PROBLEM -
Repeat, exactly and with no pictures, the lines that run from the beginning of the entries through the line containing "Image resolution: width=1485".

EXCERPTED DATA -

--- START ---

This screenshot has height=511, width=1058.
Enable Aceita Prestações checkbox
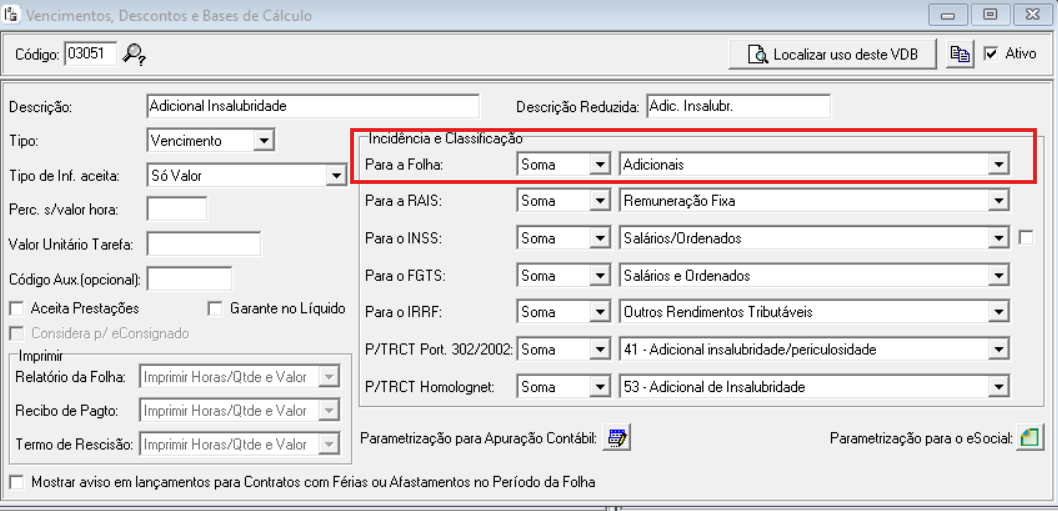(17, 308)
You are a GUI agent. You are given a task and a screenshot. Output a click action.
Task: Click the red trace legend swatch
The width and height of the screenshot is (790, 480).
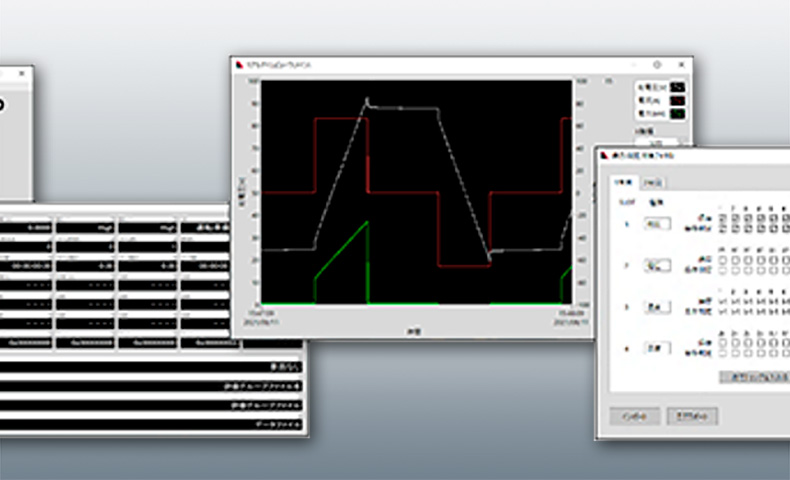(677, 101)
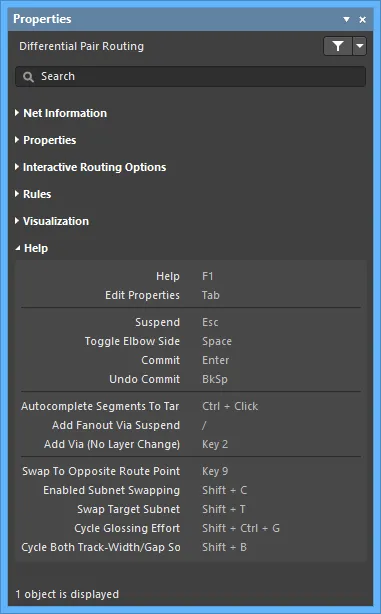Click the Swap Target Subnet row
The height and width of the screenshot is (614, 381).
pos(190,509)
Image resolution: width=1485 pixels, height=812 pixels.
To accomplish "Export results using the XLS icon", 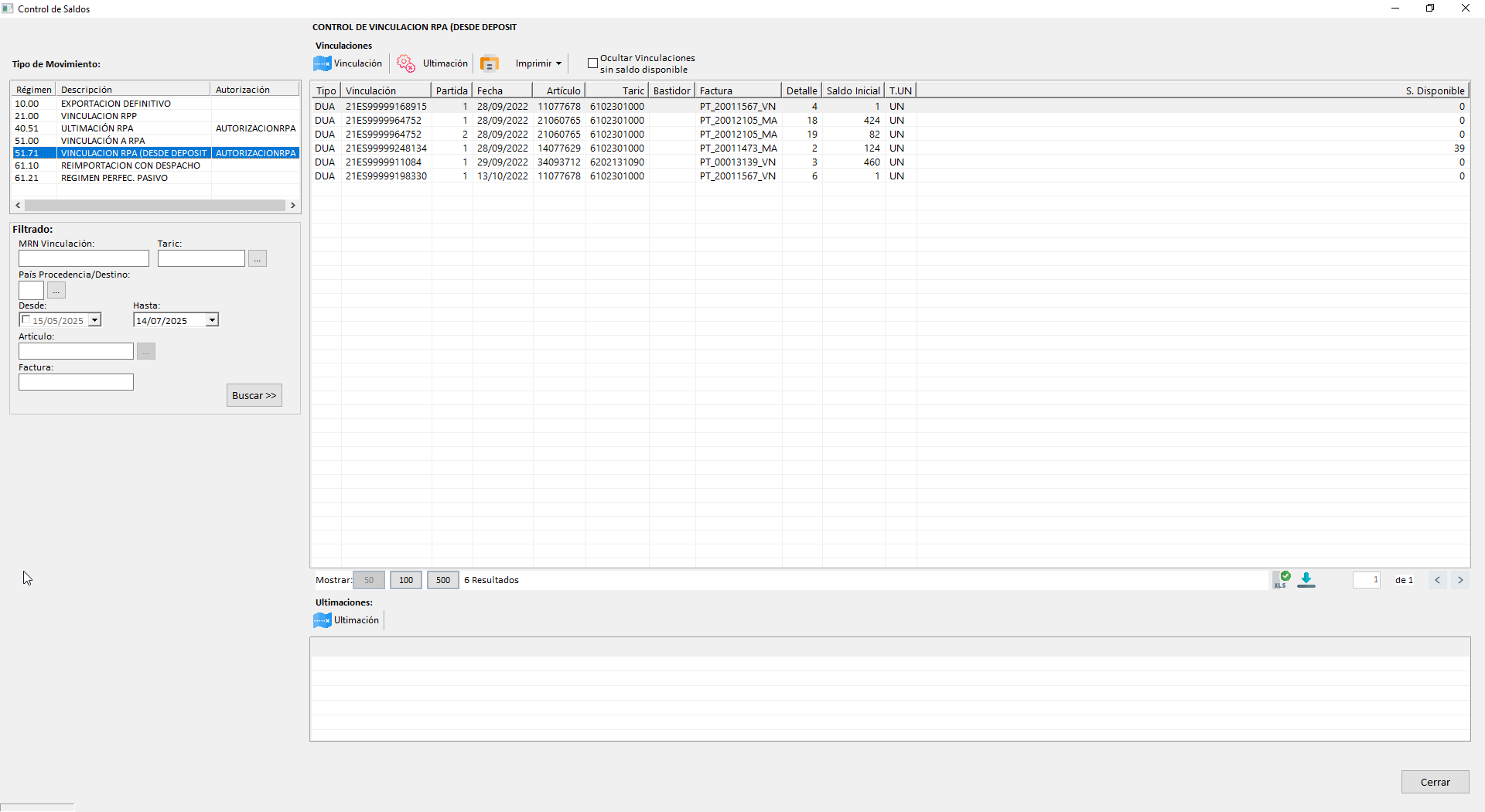I will click(1281, 580).
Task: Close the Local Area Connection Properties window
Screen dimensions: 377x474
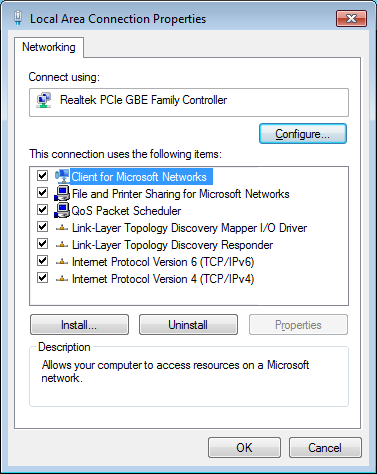Action: pos(351,18)
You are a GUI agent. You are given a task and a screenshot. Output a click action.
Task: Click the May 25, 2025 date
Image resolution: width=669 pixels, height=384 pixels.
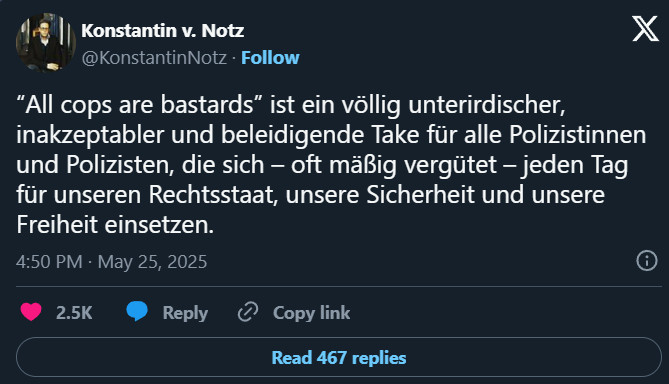pyautogui.click(x=152, y=262)
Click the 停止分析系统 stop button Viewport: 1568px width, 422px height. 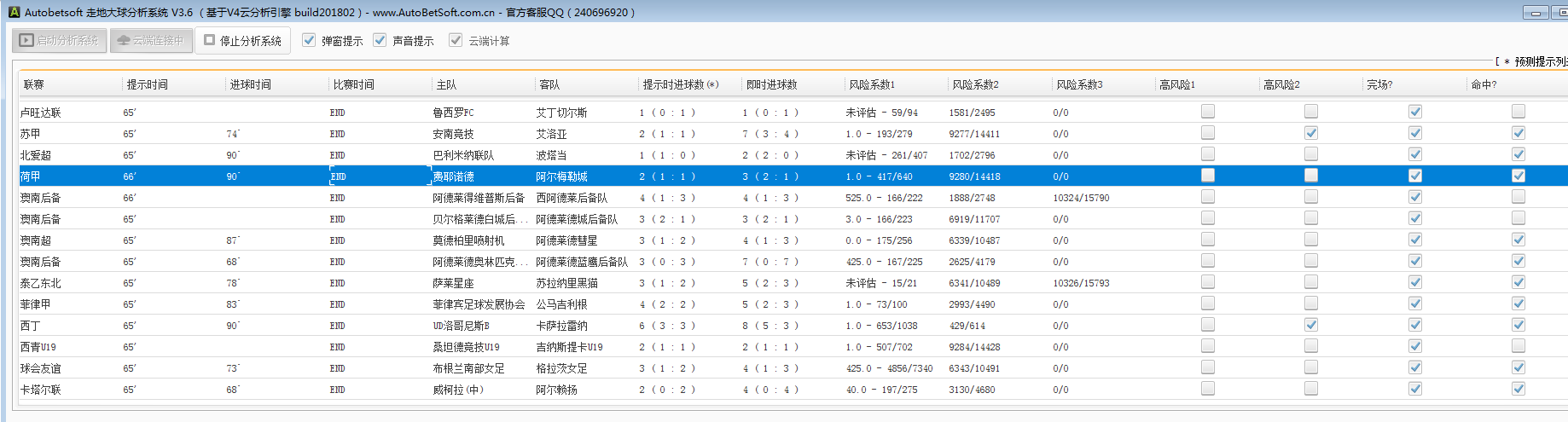[x=243, y=40]
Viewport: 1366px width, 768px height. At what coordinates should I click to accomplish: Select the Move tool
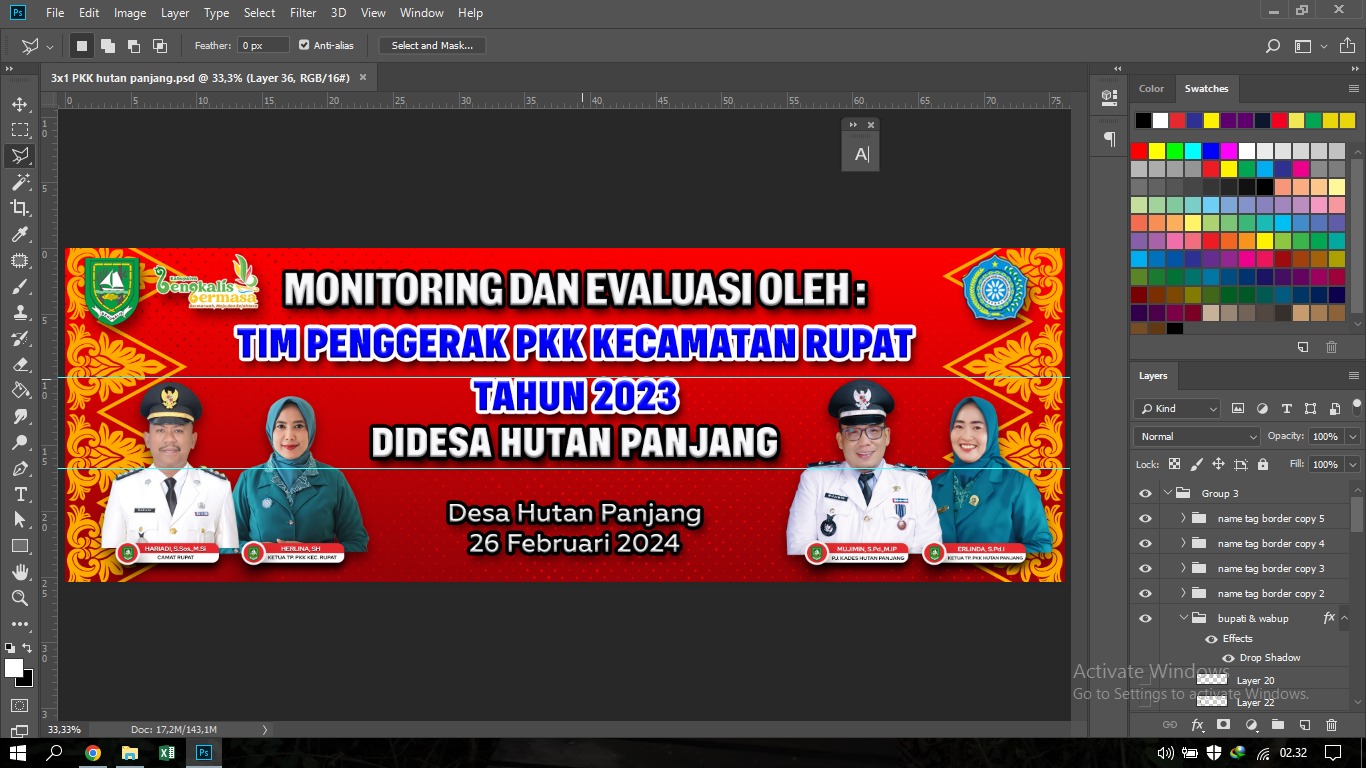(20, 104)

--- END ---

YOUR RESPONSE -
This screenshot has height=511, width=1058.
Enable Aceita Prestações checkbox
(17, 308)
You are a GUI agent. You are given a task and a screenshot. Output a click action.
Task: Click the red trace legend swatch
The width and height of the screenshot is (790, 480).
(677, 101)
Click the Swap Target Subnet row
The height and width of the screenshot is (614, 381).
pos(190,509)
Image resolution: width=1485 pixels, height=812 pixels.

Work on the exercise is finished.